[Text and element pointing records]
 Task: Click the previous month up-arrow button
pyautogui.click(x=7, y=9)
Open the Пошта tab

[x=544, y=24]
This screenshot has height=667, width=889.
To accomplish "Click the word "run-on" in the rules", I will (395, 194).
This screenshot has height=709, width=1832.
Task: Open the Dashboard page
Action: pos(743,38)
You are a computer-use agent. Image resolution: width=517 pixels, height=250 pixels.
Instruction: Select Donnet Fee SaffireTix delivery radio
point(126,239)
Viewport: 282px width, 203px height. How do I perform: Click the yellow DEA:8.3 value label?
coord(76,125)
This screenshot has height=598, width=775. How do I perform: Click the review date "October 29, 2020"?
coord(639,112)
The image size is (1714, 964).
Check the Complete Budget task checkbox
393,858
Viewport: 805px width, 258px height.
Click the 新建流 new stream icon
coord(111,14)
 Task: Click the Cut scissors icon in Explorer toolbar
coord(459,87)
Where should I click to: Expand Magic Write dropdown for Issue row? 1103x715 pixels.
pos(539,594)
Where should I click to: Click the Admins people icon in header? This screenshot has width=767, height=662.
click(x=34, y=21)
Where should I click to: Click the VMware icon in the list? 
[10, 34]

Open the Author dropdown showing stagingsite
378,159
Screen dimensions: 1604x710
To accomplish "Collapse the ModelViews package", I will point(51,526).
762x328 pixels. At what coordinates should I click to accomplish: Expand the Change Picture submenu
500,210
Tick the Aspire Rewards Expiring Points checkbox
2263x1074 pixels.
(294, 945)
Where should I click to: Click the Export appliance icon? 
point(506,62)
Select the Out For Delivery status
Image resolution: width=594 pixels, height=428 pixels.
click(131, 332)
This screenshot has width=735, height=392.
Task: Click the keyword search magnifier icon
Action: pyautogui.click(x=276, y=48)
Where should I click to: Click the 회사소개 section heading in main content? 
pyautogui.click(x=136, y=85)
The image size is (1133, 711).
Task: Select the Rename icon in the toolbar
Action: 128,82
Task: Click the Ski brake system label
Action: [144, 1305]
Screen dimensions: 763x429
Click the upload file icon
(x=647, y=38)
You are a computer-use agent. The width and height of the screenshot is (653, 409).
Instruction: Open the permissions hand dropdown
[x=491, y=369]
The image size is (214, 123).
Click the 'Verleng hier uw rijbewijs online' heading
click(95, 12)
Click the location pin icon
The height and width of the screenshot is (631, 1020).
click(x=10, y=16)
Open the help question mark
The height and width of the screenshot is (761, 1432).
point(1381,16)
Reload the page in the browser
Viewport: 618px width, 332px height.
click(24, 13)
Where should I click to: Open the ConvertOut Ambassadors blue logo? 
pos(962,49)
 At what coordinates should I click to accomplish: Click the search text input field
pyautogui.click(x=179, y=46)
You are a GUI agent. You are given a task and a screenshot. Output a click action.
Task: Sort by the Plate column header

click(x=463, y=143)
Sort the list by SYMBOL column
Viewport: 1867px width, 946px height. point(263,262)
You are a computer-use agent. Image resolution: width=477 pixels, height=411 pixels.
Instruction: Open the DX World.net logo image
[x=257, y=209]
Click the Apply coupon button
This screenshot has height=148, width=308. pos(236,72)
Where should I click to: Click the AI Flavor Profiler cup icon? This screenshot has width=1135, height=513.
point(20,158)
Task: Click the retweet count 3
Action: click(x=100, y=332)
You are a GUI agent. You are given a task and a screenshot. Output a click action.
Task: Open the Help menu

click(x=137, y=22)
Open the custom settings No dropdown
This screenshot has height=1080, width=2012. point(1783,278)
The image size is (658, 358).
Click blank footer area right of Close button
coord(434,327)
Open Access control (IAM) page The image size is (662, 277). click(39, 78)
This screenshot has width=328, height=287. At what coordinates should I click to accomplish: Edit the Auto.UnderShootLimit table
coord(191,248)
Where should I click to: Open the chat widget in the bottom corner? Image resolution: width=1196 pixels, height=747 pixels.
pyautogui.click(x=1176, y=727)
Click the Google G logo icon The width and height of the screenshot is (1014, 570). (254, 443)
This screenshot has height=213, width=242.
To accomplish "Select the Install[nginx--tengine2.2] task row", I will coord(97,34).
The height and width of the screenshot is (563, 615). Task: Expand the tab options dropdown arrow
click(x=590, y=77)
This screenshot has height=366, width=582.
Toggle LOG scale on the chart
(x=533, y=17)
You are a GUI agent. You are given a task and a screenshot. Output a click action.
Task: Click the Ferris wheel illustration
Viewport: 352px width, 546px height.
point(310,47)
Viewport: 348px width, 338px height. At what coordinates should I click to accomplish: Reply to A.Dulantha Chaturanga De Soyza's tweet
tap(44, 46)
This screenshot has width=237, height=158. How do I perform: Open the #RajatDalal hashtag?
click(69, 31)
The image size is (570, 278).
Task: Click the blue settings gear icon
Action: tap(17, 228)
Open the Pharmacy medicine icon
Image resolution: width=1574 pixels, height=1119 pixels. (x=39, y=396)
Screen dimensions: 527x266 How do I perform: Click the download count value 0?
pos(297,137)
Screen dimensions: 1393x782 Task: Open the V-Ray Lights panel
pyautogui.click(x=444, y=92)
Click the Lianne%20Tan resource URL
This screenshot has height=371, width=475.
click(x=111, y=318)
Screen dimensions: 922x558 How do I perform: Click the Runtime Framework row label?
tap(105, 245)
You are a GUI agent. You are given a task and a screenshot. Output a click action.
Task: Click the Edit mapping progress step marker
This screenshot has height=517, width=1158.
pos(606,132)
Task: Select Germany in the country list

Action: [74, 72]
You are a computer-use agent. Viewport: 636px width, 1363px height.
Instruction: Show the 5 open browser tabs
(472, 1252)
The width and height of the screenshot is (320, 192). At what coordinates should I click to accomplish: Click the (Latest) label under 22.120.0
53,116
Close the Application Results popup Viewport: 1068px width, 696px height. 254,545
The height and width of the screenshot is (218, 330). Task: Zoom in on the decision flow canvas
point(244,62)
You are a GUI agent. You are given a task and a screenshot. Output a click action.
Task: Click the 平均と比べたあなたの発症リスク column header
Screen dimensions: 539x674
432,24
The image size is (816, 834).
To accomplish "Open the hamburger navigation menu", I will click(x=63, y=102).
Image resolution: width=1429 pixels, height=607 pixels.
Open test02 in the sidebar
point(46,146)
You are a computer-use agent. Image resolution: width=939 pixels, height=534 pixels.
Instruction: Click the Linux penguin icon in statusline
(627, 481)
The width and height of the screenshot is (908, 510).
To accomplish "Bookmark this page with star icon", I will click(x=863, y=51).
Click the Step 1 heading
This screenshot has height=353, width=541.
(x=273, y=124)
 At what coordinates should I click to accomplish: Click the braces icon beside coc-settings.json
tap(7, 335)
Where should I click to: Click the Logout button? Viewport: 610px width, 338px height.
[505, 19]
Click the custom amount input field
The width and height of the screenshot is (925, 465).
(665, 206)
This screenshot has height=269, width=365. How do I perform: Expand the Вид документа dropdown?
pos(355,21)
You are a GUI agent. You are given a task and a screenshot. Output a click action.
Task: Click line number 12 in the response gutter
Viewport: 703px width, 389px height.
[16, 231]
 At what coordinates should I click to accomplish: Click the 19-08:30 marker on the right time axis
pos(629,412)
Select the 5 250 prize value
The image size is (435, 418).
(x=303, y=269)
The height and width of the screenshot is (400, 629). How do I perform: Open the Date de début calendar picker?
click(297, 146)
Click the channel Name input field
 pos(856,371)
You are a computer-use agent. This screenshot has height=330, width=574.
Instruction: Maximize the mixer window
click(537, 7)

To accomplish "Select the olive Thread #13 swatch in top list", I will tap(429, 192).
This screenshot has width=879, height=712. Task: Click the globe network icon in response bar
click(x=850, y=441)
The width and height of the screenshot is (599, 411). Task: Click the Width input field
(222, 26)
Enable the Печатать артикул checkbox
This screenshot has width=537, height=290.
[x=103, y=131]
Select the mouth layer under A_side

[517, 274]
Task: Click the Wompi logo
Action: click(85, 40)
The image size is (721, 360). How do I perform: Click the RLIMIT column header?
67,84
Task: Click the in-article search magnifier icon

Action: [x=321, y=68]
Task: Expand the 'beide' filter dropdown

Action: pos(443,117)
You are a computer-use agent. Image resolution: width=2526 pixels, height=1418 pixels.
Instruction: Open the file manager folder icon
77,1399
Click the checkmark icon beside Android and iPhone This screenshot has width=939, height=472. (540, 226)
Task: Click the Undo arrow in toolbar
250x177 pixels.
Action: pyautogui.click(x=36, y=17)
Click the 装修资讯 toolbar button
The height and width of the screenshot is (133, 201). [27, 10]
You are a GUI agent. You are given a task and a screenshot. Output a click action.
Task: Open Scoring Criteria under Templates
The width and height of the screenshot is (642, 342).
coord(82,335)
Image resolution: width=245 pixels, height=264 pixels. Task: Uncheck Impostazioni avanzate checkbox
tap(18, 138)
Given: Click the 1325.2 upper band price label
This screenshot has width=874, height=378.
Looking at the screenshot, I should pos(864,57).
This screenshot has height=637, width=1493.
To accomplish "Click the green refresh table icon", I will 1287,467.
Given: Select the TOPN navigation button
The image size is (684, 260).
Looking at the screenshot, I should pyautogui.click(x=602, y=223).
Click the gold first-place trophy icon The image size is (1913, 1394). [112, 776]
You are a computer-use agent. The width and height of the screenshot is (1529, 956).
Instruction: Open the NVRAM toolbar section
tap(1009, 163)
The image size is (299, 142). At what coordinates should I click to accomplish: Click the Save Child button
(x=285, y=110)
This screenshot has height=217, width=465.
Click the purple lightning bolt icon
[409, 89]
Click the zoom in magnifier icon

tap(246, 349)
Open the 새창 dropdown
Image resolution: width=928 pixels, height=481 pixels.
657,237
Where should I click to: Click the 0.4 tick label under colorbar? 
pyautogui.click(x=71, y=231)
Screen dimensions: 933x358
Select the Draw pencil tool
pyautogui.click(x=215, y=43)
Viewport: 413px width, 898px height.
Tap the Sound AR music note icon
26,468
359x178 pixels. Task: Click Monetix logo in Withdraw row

*WORK TO DO*
Copy out the items word for word, starting at the line that contains "This screenshot has height=366, width=582." and ending at the line that contains "tap(105, 245)", with both of those lines included.

*WRITTEN SOLUTION*
This screenshot has height=366, width=582.
Toggle LOG scale on the chart
(x=533, y=17)
You are a GUI agent. You are given a task and a screenshot. Output a click action.
Task: Click the Ferris wheel illustration
Viewport: 352px width, 546px height.
point(310,47)
Viewport: 348px width, 338px height. At what coordinates should I click to accomplish: Reply to A.Dulantha Chaturanga De Soyza's tweet
tap(44, 46)
This screenshot has width=237, height=158. How do I perform: Open the #RajatDalal hashtag?
click(69, 31)
The image size is (570, 278).
Task: Click the blue settings gear icon
Action: tap(17, 228)
Open the Pharmacy medicine icon
Image resolution: width=1574 pixels, height=1119 pixels. (x=39, y=396)
Screen dimensions: 527x266 How do I perform: Click the download count value 0?
pos(297,137)
Screen dimensions: 1393x782 Task: Open the V-Ray Lights panel
pyautogui.click(x=444, y=92)
Click the Lianne%20Tan resource URL
This screenshot has height=371, width=475.
click(x=111, y=318)
Screen dimensions: 922x558 How do I perform: Click the Runtime Framework row label?
tap(105, 245)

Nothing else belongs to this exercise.